## Start EXERCISE INPUTS

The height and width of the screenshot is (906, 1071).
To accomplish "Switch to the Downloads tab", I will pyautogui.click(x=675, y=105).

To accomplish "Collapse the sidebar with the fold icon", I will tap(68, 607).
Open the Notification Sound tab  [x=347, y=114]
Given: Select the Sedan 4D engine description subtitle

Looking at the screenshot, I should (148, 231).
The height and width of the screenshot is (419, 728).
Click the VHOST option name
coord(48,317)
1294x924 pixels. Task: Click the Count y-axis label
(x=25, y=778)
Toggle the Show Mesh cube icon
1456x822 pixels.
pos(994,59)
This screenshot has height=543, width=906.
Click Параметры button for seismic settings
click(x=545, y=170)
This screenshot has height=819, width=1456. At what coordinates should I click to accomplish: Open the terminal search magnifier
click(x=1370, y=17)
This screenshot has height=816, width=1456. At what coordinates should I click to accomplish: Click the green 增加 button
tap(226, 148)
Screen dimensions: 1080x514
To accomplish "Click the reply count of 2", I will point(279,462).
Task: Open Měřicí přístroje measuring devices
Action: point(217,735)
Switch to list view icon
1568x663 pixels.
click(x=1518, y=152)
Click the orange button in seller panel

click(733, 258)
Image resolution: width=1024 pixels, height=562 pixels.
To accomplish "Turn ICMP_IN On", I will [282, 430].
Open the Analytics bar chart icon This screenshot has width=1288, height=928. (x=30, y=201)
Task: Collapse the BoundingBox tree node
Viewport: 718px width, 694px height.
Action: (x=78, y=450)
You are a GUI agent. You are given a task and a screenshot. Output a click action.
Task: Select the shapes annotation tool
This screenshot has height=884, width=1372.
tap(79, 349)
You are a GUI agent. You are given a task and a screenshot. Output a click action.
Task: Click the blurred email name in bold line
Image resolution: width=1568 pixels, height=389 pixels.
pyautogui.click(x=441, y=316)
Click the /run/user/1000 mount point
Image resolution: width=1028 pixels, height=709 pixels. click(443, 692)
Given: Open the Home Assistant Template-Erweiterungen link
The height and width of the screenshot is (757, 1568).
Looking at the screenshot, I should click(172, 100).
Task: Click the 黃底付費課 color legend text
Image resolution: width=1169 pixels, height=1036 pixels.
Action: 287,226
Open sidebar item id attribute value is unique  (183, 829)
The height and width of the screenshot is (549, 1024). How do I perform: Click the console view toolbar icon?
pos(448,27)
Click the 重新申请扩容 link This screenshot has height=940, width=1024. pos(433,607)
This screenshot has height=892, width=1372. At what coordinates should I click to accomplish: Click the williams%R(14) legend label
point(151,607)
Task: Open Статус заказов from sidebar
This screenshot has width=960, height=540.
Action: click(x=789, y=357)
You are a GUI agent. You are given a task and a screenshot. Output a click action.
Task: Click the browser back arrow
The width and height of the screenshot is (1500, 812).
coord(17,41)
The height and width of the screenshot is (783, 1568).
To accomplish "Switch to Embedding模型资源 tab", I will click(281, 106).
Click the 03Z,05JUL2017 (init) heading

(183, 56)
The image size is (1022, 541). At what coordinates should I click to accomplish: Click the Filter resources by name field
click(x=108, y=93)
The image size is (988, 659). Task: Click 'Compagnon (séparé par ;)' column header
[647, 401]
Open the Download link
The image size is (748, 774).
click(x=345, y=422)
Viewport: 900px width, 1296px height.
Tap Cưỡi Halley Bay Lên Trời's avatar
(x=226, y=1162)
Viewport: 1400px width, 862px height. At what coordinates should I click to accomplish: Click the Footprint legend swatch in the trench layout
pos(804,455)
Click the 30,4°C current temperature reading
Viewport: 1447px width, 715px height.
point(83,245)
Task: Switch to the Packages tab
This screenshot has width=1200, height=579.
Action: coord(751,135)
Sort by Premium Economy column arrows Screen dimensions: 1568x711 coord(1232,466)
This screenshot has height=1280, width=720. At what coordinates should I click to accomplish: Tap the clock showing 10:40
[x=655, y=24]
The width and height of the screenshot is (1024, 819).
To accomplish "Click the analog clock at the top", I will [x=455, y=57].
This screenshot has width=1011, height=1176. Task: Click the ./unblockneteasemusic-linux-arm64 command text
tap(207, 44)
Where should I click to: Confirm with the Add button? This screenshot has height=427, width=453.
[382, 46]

## End EXERCISE INPUTS

» **WORK INSTRUCTIONS**:
Reproduce every line of the data above word for word, with no changes.

» **SOLUTION TO THIS EXERCISE**:
The height and width of the screenshot is (906, 1071).
To accomplish "Switch to the Downloads tab", I will pyautogui.click(x=675, y=105).

To accomplish "Collapse the sidebar with the fold icon", I will tap(68, 607).
Open the Notification Sound tab  [x=347, y=114]
Given: Select the Sedan 4D engine description subtitle

Looking at the screenshot, I should (148, 231).
The height and width of the screenshot is (419, 728).
Click the VHOST option name
coord(48,317)
1294x924 pixels. Task: Click the Count y-axis label
(x=25, y=778)
Toggle the Show Mesh cube icon
1456x822 pixels.
pos(994,59)
This screenshot has height=543, width=906.
Click Параметры button for seismic settings
click(x=545, y=170)
This screenshot has height=819, width=1456. At what coordinates should I click to accomplish: Open the terminal search magnifier
click(x=1370, y=17)
This screenshot has height=816, width=1456. At what coordinates should I click to accomplish: Click the green 增加 button
tap(226, 148)
Screen dimensions: 1080x514
To accomplish "Click the reply count of 2", I will point(279,462).
Task: Open Měřicí přístroje measuring devices
Action: point(217,735)
Switch to list view icon
1568x663 pixels.
click(x=1518, y=152)
Click the orange button in seller panel

click(733, 258)
Image resolution: width=1024 pixels, height=562 pixels.
To accomplish "Turn ICMP_IN On", I will [282, 430].
Open the Analytics bar chart icon This screenshot has width=1288, height=928. (x=30, y=201)
Task: Collapse the BoundingBox tree node
Viewport: 718px width, 694px height.
Action: (x=78, y=450)
You are a GUI agent. You are given a task and a screenshot. Output a click action.
Task: Select the shapes annotation tool
This screenshot has height=884, width=1372.
tap(79, 349)
You are a GUI agent. You are given a task and a screenshot. Output a click action.
Task: Click the blurred email name in bold line
Image resolution: width=1568 pixels, height=389 pixels.
pyautogui.click(x=441, y=316)
Click the /run/user/1000 mount point
Image resolution: width=1028 pixels, height=709 pixels. click(443, 692)
Given: Open the Home Assistant Template-Erweiterungen link
The height and width of the screenshot is (757, 1568).
Looking at the screenshot, I should click(172, 100).
Task: Click the 黃底付費課 color legend text
Image resolution: width=1169 pixels, height=1036 pixels.
Action: 287,226
Open sidebar item id attribute value is unique  (183, 829)
The height and width of the screenshot is (549, 1024). How do I perform: Click the console view toolbar icon?
pos(448,27)
Click the 重新申请扩容 link This screenshot has height=940, width=1024. pos(433,607)
This screenshot has height=892, width=1372. At what coordinates should I click to accomplish: Click the williams%R(14) legend label
point(151,607)
Task: Open Статус заказов from sidebar
This screenshot has width=960, height=540.
Action: click(x=789, y=357)
You are a GUI agent. You are given a task and a screenshot. Output a click action.
Task: Click the browser back arrow
The width and height of the screenshot is (1500, 812).
coord(17,41)
The height and width of the screenshot is (783, 1568).
To accomplish "Switch to Embedding模型资源 tab", I will click(281, 106).
Click the 03Z,05JUL2017 (init) heading

(183, 56)
The image size is (1022, 541). At what coordinates should I click to accomplish: Click the Filter resources by name field
click(x=108, y=93)
The image size is (988, 659). Task: Click 'Compagnon (séparé par ;)' column header
[647, 401]
Open the Download link
The image size is (748, 774).
click(x=345, y=422)
Viewport: 900px width, 1296px height.
Tap Cưỡi Halley Bay Lên Trời's avatar
(x=226, y=1162)
Viewport: 1400px width, 862px height. At what coordinates should I click to accomplish: Click the Footprint legend swatch in the trench layout
pos(804,455)
Click the 30,4°C current temperature reading
Viewport: 1447px width, 715px height.
point(83,245)
Task: Switch to the Packages tab
This screenshot has width=1200, height=579.
Action: coord(751,135)
Sort by Premium Economy column arrows Screen dimensions: 1568x711 coord(1232,466)
This screenshot has height=1280, width=720. At what coordinates should I click to accomplish: Tap the clock showing 10:40
[x=655, y=24]
The width and height of the screenshot is (1024, 819).
To accomplish "Click the analog clock at the top", I will [x=455, y=57].
This screenshot has width=1011, height=1176. Task: Click the ./unblockneteasemusic-linux-arm64 command text
tap(207, 44)
Where should I click to: Confirm with the Add button? This screenshot has height=427, width=453.
[382, 46]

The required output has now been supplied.